■ EXERCISE
Copy exactly the lines from the one containing "You are a GUI" through the last line of the records below, both included, and leave out the pictures.

■ MATERIAL PROVIDED
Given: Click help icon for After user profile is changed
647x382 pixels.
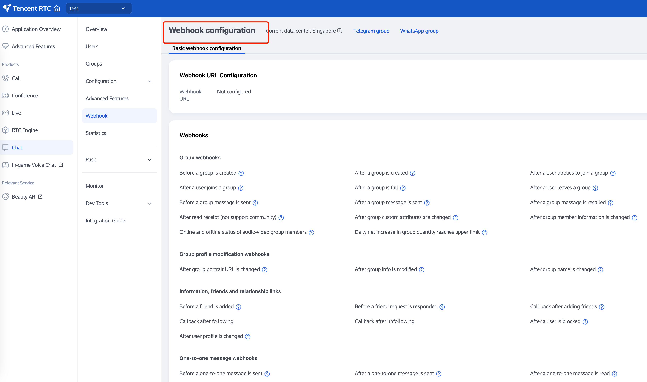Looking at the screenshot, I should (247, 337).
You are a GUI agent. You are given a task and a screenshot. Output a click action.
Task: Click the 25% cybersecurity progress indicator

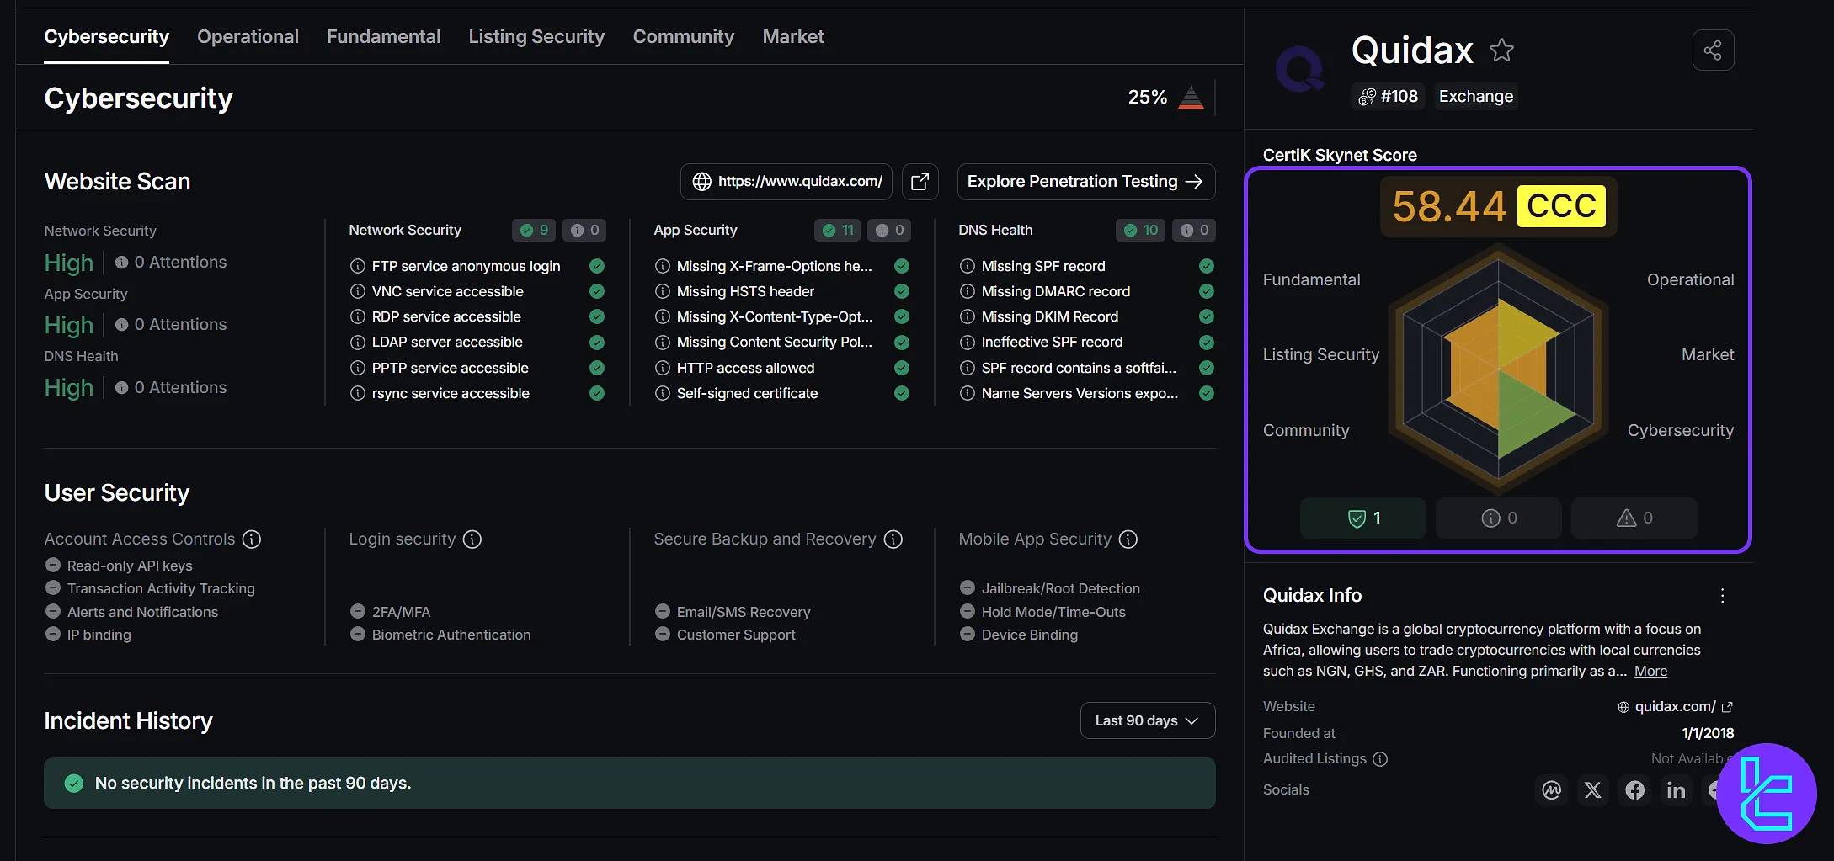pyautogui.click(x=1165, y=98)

■ ANSWER SPACE
You are a GUI agent. You are given a task and a screenshot. Output a click action.
Task: Click the 25% cybersecurity progress indicator

pyautogui.click(x=1165, y=98)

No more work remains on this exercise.